During the run-up to the invasion of Iraq, President Bush said that "a liberated Iraq can show the power of freedom to transform that vital region."

He may have had it right.

Thanks for the frankness, Mr. Schorr. Perhaps the Left will save itself after all, if another hundred million people or so admit that Bush, Rumsfield, Rove, and Wolfowitz are not so misguided or evil after all. Democracy does bring positive change, even (or perhaps especially) when imposed by force. Afghanistan is free and functioning, Libya has come in out of the cold, the mullahs in Iran are finding that even its old lapdogs won't come when called, Pakistan's peddling of nuclear technology has been exposed and ended, voters in Egypt are looking forward to the novelty of a ballot offering a choice of candidates, and now Syria's long-ignored invasion and occupation of a sovereign nation (and UN member state) is finally coming to an end. (Incidentally, how much howling would there be if Bush were to announce he plans to keep US forces and the CIA in Iraq and influencing elections until 2030? Chirac and the rest of the cynical European gun merchants don't seem to care so much about occupation when the occupiers are making deals with them.)

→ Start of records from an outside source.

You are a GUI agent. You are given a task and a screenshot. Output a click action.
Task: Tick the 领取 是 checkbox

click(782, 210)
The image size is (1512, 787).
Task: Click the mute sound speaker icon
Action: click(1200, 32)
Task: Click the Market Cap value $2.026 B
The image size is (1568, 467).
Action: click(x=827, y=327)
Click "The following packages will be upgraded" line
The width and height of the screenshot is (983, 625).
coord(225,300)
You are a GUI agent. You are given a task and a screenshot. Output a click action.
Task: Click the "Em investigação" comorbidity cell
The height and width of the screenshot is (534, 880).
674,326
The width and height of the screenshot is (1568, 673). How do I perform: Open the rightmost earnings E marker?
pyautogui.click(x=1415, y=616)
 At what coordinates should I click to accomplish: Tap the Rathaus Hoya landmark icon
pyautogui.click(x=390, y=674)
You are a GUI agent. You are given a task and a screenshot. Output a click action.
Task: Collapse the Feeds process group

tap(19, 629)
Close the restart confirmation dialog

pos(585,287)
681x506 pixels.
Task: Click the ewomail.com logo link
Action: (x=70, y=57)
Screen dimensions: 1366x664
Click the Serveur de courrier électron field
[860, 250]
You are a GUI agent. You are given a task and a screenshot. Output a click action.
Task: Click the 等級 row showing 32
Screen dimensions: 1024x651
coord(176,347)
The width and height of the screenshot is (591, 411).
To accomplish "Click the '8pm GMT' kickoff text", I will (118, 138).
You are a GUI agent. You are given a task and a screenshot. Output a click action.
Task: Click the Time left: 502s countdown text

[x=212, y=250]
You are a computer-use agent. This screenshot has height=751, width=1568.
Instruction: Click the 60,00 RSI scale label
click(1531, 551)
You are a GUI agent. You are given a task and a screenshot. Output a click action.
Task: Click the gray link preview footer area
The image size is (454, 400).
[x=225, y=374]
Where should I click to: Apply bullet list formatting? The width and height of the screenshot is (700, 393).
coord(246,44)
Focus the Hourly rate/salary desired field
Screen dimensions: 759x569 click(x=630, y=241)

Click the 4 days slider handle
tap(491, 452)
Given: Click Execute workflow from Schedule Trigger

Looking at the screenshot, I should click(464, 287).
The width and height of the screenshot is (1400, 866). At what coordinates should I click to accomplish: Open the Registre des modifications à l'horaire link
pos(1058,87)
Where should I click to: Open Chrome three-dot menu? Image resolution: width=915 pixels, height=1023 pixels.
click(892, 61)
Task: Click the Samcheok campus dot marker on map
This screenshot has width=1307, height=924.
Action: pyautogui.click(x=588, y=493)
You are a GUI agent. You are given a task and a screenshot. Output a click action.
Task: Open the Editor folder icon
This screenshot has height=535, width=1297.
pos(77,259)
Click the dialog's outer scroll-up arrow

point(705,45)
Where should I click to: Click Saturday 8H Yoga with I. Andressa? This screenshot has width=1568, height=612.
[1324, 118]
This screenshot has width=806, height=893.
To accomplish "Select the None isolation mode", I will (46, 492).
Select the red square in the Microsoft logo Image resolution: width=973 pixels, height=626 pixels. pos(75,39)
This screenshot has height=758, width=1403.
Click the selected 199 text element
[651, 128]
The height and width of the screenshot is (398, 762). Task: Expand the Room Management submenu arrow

Thank you, Mr. Schorr, for having the nerve to reconsider your take on the situation when so many others on the Left clench their eyes shut at each positive development in the Middle East. And thank you, also, for finally admitting that the Bush administration did offer another (more sensible) rationale for the invasion than weapons of mass destruction. As with the elimination of the Hussein regime in Iraq, better late than never.

Well, here goes ...

Let's see if I can put these hours of news sifting and thinking to some use.